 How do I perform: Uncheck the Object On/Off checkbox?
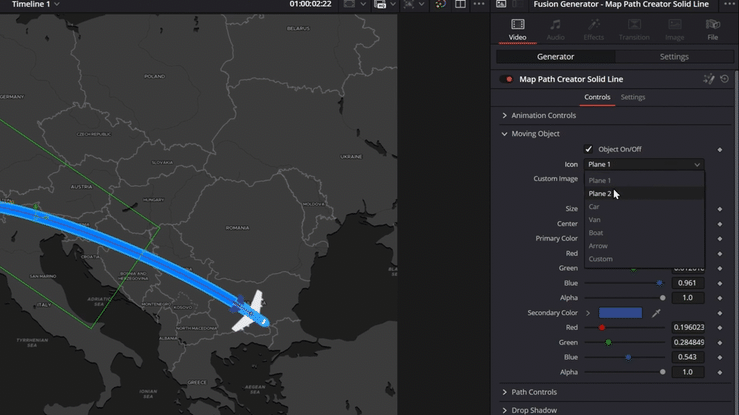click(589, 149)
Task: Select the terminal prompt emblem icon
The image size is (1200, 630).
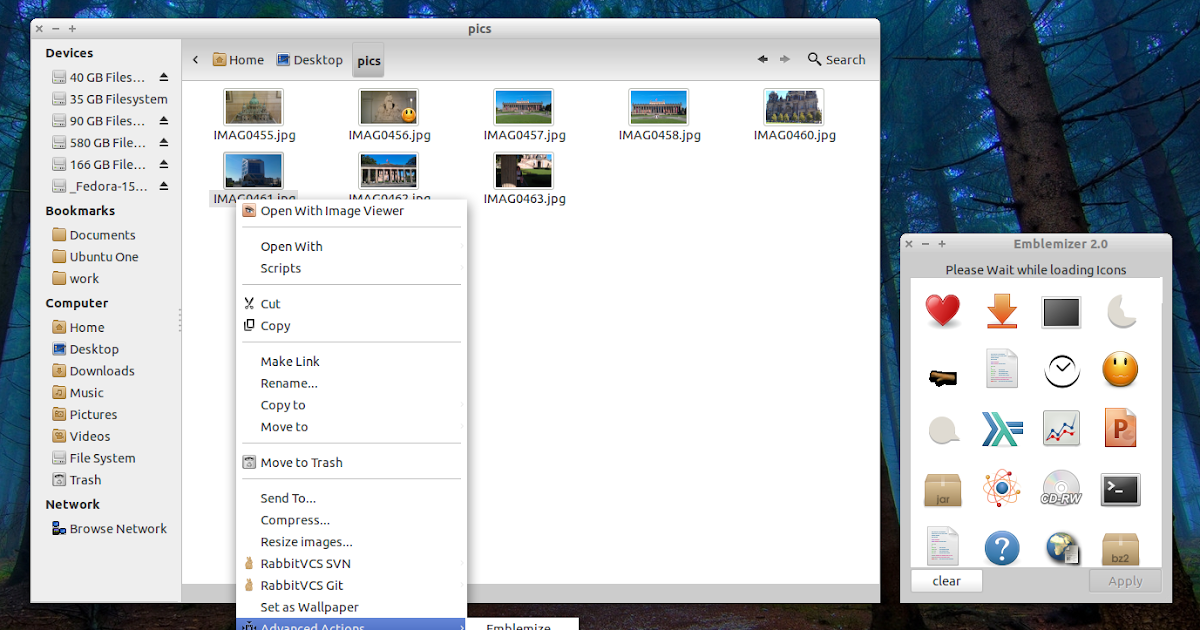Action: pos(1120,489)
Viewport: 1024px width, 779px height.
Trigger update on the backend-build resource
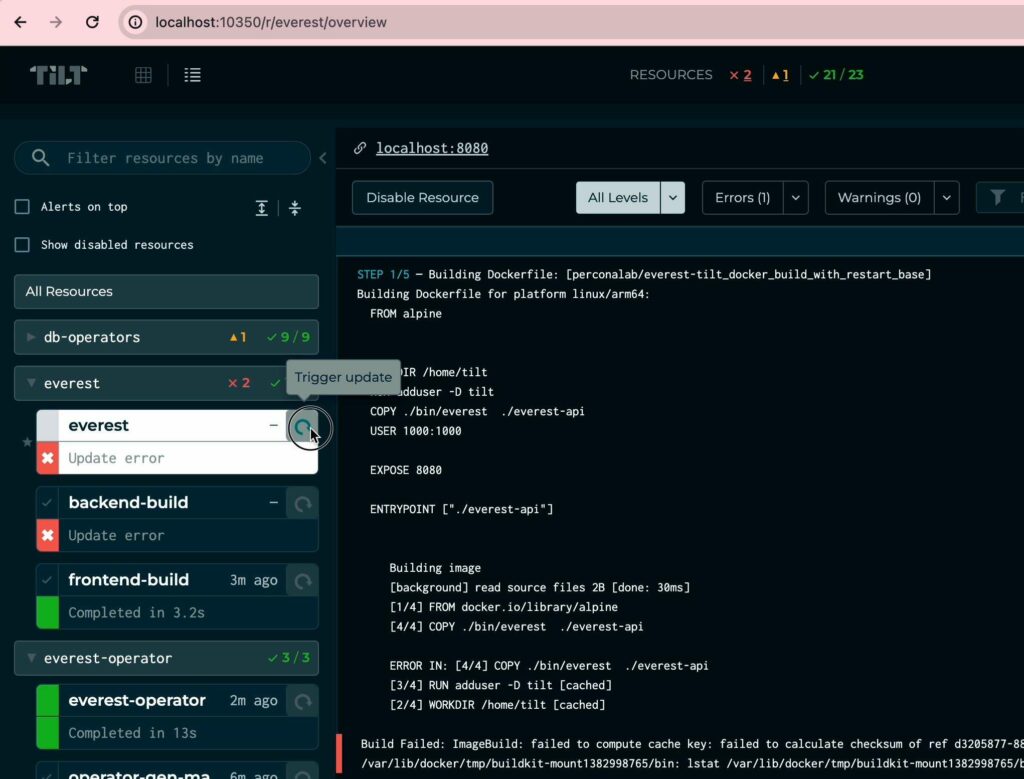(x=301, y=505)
• • • • •
- Work instructions
Rewrite every line of the listing above, including each request. Offset every coordinate in the answers by 96, and leave out the pictures.

- Result for this exercise
 How do I perform: Uncheck the Object On/Off checkbox?
click(685, 245)
Task: Select the terminal prompt emblem icon
The image size is (1200, 630).
Action: pos(1216,585)
Viewport: 1024px width, 779px height.
Trigger update on the backend-build resource
(x=397, y=601)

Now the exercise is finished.